During the 2013-2014 eCYBERMISSION competition, Team Advisor (TA) Laura Tenorio and her team “Crabyotics,” located in New Mexico, developed a bio-filter system that successfully removes antibiotic drugs from drinking water, thus helping to stem the growth of drug-resistant bacteria.

“To this day, if you ask any of them, they still don’t believe it really happened,” said Team Advisor Laura Tenorio. “They are convinced that it was just a dream.”

Three Steps to Turn Your Idea into Reality!

Taos is considered a rural area with access to limited resources for major scientific efforts. But at the Middle School’s science lab, commonly referred to as the “The Tyger Lab,” Anthony and Andrea came together with their fellow 9th grade team members James and Julia to research all that was needed to produce Chitosan and then produce a filter.

Crabyotics in "The Tyger Lab"
  1. In July of 2013, team Crabyotics began to work on their IDEA of making a filter against antibiotics.
  2. It was then that they DETERMINED that not only could it chemically work in theory, but that this filtration method could also be cost effective.
  3. This was when they began to think of a business plan, which the group CREATED after their research revealed their filter had potential for a patent. 

Andrea and TA Laura Tenorio worked together to smooth out the business plan the team started creating. The teams’ main goal was to turn an idea into reality and incorporate into the community.

“eCYBERMISSION completely changed the entire focus of the project, along with the STEM-In-Action Grant,” said Andrea… “Thanks to the grant and our Team Advisor, the project and our futures were invested and encouraged.”

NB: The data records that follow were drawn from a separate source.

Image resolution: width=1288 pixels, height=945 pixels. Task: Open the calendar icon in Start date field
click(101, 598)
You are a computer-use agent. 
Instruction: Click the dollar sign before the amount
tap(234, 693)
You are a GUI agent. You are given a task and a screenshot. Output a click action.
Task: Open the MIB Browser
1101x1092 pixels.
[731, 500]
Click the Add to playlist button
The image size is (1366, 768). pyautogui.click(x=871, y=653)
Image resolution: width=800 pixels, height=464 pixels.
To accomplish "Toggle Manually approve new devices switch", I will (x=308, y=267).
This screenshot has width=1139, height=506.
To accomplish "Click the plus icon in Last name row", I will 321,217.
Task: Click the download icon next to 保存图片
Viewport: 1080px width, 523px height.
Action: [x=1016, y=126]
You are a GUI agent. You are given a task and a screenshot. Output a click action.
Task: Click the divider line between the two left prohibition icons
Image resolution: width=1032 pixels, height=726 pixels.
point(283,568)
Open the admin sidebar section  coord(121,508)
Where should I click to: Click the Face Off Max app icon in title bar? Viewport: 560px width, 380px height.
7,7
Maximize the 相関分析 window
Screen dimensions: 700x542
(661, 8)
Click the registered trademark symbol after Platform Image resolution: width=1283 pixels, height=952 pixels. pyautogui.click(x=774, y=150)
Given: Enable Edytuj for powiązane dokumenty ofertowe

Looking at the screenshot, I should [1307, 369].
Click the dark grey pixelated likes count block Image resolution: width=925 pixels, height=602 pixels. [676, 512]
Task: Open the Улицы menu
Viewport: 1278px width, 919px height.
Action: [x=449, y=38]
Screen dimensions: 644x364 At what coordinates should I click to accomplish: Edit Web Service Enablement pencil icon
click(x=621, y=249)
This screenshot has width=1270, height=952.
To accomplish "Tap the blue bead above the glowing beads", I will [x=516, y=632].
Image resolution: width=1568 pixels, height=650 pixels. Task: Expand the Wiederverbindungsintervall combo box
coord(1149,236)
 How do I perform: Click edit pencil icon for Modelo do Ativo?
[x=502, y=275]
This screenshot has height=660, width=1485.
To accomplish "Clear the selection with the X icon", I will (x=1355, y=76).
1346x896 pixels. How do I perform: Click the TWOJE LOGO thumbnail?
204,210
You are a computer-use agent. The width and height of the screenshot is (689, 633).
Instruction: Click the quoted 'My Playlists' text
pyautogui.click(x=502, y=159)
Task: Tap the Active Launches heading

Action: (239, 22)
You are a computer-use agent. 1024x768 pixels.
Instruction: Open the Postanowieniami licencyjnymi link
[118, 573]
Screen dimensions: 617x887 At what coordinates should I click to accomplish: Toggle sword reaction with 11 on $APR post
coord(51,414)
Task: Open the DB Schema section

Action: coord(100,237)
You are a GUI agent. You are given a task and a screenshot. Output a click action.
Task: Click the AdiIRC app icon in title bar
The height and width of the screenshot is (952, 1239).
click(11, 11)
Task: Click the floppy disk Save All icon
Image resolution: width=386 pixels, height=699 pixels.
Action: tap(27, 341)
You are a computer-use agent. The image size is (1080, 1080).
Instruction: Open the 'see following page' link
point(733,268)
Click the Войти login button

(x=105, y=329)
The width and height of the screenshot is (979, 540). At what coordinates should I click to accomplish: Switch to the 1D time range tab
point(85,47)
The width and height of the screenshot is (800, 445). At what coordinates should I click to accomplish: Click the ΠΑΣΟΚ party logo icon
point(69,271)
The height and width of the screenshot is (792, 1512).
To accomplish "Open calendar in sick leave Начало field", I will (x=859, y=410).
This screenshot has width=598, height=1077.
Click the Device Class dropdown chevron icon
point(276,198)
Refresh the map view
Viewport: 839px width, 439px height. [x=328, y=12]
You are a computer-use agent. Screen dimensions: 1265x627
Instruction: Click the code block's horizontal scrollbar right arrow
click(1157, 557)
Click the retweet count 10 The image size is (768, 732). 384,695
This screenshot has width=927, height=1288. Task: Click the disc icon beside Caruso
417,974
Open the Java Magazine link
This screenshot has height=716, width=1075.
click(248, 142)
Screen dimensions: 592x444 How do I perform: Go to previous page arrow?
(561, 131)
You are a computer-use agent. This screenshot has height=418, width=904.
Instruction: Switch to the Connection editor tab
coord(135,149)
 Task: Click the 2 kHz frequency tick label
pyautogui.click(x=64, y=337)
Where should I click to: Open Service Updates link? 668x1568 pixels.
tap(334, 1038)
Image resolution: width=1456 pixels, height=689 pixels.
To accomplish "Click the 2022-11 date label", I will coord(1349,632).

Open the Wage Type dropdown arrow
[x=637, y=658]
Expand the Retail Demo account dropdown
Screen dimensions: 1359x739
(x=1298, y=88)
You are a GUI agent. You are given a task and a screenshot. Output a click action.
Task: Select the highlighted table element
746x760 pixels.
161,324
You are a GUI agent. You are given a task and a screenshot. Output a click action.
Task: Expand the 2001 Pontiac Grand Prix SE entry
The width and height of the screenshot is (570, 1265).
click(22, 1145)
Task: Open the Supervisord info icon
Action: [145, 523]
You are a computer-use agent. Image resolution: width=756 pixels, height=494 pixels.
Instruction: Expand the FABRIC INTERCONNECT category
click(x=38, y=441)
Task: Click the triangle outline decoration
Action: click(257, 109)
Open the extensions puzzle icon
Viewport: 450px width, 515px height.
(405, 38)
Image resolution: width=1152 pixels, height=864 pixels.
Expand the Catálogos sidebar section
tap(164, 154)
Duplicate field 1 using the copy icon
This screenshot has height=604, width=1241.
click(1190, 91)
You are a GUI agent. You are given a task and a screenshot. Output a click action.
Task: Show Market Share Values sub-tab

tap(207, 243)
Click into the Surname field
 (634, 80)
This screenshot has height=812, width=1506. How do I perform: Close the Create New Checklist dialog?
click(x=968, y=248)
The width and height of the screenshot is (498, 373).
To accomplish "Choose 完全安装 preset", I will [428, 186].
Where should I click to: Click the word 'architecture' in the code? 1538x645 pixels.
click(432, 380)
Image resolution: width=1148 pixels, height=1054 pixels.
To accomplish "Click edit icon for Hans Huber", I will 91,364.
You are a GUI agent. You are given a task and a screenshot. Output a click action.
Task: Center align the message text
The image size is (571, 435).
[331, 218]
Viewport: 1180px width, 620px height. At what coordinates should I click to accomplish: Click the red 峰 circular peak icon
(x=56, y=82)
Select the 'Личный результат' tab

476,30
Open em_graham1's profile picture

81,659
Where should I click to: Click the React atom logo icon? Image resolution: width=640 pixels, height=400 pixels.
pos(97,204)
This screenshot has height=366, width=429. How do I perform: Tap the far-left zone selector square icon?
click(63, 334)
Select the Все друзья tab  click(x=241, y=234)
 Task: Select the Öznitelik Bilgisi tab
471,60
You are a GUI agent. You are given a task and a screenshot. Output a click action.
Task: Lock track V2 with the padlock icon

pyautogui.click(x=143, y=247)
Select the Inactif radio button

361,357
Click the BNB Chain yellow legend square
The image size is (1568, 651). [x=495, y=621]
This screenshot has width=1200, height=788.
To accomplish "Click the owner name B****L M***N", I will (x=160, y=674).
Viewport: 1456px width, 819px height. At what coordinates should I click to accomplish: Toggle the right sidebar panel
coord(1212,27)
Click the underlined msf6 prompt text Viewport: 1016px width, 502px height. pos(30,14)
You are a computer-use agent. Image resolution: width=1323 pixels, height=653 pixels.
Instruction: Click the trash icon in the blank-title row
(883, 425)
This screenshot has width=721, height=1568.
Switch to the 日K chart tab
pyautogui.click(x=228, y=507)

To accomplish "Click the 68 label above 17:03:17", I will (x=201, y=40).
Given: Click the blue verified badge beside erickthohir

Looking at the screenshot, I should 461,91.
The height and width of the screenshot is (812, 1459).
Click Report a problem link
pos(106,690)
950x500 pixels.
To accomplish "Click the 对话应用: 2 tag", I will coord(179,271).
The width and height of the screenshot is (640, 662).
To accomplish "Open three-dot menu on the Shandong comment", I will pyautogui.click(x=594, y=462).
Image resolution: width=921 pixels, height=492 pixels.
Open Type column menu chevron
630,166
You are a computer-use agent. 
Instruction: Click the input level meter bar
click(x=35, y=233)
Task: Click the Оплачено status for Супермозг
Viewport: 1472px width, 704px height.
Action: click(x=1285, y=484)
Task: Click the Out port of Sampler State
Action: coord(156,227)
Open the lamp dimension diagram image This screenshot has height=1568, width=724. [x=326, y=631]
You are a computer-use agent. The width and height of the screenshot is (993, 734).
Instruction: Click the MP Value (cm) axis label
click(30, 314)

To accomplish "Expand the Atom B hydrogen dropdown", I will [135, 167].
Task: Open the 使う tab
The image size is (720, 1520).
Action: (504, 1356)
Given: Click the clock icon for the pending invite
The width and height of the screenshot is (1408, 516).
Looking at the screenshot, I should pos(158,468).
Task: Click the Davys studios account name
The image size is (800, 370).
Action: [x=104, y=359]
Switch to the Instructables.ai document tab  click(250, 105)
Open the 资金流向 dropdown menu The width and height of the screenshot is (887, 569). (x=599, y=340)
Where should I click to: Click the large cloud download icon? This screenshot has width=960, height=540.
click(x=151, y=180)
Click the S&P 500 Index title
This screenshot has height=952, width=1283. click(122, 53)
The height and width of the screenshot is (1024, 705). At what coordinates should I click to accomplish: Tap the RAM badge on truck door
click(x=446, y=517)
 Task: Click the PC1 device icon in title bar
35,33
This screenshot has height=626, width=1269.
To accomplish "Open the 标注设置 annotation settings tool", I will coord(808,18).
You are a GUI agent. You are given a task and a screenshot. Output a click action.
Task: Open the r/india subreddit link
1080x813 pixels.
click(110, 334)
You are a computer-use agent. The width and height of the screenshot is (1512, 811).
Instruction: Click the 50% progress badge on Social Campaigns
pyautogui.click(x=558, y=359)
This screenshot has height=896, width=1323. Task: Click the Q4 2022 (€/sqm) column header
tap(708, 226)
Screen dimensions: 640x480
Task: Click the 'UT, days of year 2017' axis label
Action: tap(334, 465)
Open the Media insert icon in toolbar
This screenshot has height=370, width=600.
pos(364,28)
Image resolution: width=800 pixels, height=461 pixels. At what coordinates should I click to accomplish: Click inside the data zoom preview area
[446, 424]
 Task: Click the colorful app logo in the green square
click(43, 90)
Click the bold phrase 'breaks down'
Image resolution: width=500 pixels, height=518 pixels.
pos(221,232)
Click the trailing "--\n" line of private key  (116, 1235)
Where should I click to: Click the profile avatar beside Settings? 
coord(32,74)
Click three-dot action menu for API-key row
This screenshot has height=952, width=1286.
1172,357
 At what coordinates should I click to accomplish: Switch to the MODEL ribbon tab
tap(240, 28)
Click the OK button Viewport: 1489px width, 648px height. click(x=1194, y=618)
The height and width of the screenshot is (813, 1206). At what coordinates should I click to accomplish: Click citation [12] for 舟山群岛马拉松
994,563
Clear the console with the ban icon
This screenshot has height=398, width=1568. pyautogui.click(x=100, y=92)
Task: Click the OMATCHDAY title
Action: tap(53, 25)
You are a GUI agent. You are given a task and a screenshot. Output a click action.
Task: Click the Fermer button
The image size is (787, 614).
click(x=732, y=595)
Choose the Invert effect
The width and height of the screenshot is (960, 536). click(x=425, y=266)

Of the original STEM-In-Action Grant proposal, the only part that has not been implemented is the Middle School and Community implementation. Actions are currently underway to determine a mass identification of water contaminants. The patent application is ongoing and being modified and FDA and EPA approval of the filter use will not go into action until further testing has been completed.

What Now?

Graduating Seniors: Fast forward to this school year! The team members of Crabyotics are now high school seniors, planning bright futures in STEM and medical fields. 


Managing the STEM-In-Action Grant: Anthony, James, and Julia have gone in separate directions from the project, while Andrea has maintained work on the grant. Andrea recruited two eCYBERMISSION AlumniArasely Rodriguez (The Wyrmies- 2013 NJ&EE) and Will Song (1st Place State, 2015)to continue year three of the business plan and experimentation.  Currently:

Ø  Andrea, Arasely, and Will are working on the final phase of Crabyotics, named “Crabsorption,” which will focus on laboratory honed chitosan as an absorption media for pharmaceuticals from water sources and from the human body.

Ø  Dual patent are in the works, both with Crabyotics original purpose, and with Crabsorption.
  
Ø  Andrea and Mentor/TA Laura Tenorio have continued to gather more sponsors to support the implementation of the idea. (i.e. attract interest of ISEF, enter the Science Talent Search, and plans to compete in BioGenius and AEOP’s Junior Science and Humanities Symposia (JSHS).


New/Upcoming Tests: They tested a wide variety of antibiotics against chitosan cooked for varying times, and focused on a filter design that could resist water pressures with potential use in a universal setting.

In the Community: Not only does Andrea assist with Taos Middle/High School teams competing in eCYBERMISSION, she encourages students with little interest or knowledge in STEM to join eCYBERMISSION. Her experiences are then shared with younger age groups in the community.